Overview of the EUR/USD pair. January 12. Jerome Powell promises to fight inflation.

 The EUR/USD currency pair continued to stay inside the side channel between the levels of 1.1230 and 1.1353 on Tuesday. In principle, the technical picture for the euro/dollar pair does not change from day to day. The flat is saved. Naturally, this state of affairs does not contribute to active trading on the currency pair. If the movements in the flat were "classic", that is, from the lower border of the channel to the upper and back, then at least it would be possible to trade "on the rebound". However, the pair can work out one border five times in a row and not move to another one. In general, the movement is most inconvenient for traders. In flat conditions, not only the Ichimoku indicator behaves strangely. The Heiken Ashi indicator also generates false signals, as it unfolds too often. As for the fundamental background, it affects the pair's movement from time to time, but it is not enough for the pair to leave the channel. A vivid example of this is last Friday when data on the labor market in the United States were published. After the publication of the Nonfarm Payrolls report, the US currency quite reasonably fell by 70 points, but there was only a little sense from this. First, the pair failed to gain a foothold above the channel. Second, on Monday, the US currency rose by the same 70 points, returning to its original position. Most other macroeconomic and fundamental events do not even have such an impact on the pair's movement.

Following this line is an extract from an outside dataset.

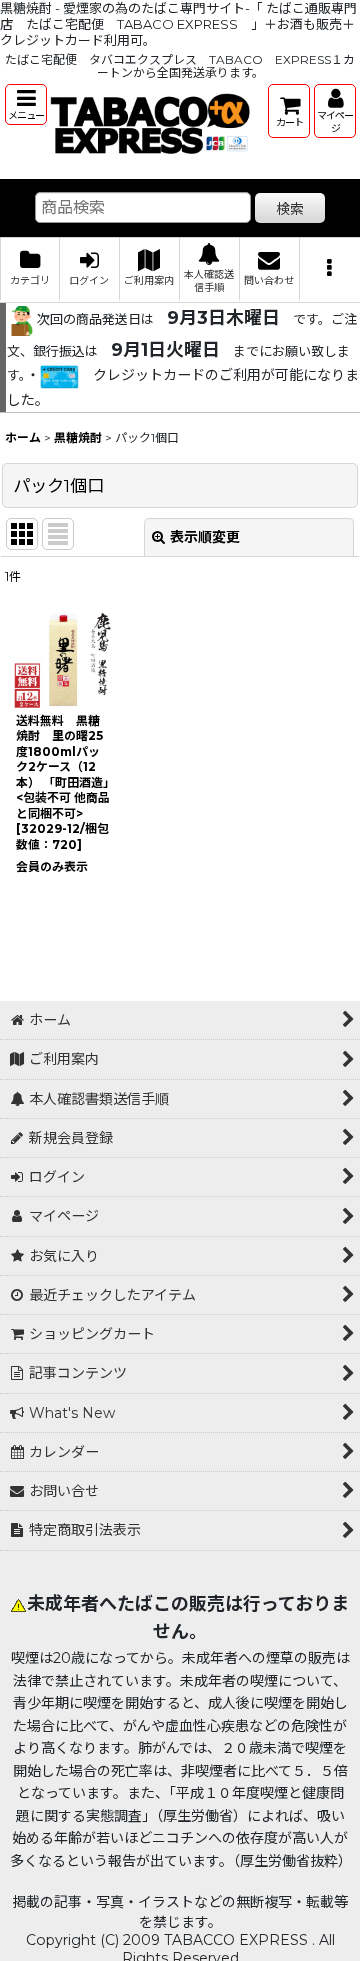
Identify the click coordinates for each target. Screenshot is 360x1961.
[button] (26, 104)
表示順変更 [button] (205, 537)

Jerome Powell spoke in the Senate on the occasion of his reappointment.

Yesterday, by the way, could have been quite important in fundamental terms. ECB President Christine Lagarde (for the first time in several weeks) and Fed Chairman Jerome Powell made speeches. Both spoke about inflation and the importance of curbing its growth. The head of the ECB expressed confidence that the European regulator will be able to stop the strong price growth (inflation in the Eurozone rose to 5% y/y), as this is a matter of "confidence in the currency." Jerome Powell was more specific in his remarks and noted that "the Fed will use all available means to prevent high inflation from taking root and at the same time continue to support the American economy and the labor market." Powell also noted that he is well aware that high inflation primarily affects the least protected segments of the population, for whom the cost of essential goods and food matters. "We are determined to achieve our two main goals: price stability and a strong labor market," Jerome said on Tuesday.

What conclusions can be drawn from these two statements? If we recall most of the speeches by Powell and Lagarde at the end of last year, it becomes clear: these words are intended to calm the markets and consumers. Although the Fed has begun the procedure of curtailing the quantitative stimulus program, this does not mean that inflation will begin to decline in January. On the contrary, most experts believe that the consumer price index will continue to grow for several more months, and a steady slowdown can be achieved no earlier than the end of 2022. It may even require waiting for two or three rate hikes, which should cool the economy. But at the same time, Powell spoke of "high rates of economic growth" and that these rates should be maintained. In general, something does not add up here, since any tightening of monetary policy will lead to a slowdown in the economy. Everything is quite complicated about the ECB since it does not show any signs of readiness to tighten monetary policy at all. On the contrary, the ECB openly declares that rates will not be raised in 2022, and we are talking at most about abandoning the emergency PEPP program, but at the same time, the volumes of the standard APP incentive program will be expanded immediately. Thus, the stimulus will continue at least until mid-2022, and rates will remain negative at least until the end of 2022. It is unclear how the ECB is going to deal with rising inflation.

The volatility of the euro/dollar currency pair as of January 12 is 65 points and is characterized as "average". Thus, we expect the pair to move today between the levels of 1.1292 and 1.1422. The reversal of the Heiken Ashi indicator downwards signals a new round of downward movement in the limited range of 1.1230 - 1.1353.

Nearest support levels: S1 – 1.1322 S2 – 1.1292 S3 – 1.1261

Nearest resistance levels: R1 – 1.1353 R2 – 1.1383 R3 – 1.1414

Trading recommendations:

The EUR/USD pair continues to be located inside the 1.1230 - 1.1353 channel. Thus, the movement now remains as lateral as possible and inconvenient for trading. It was not possible to gain a foothold above this channel on Tuesday. Therefore, you can still trade only between the borders of the channel far from the most accurate signals.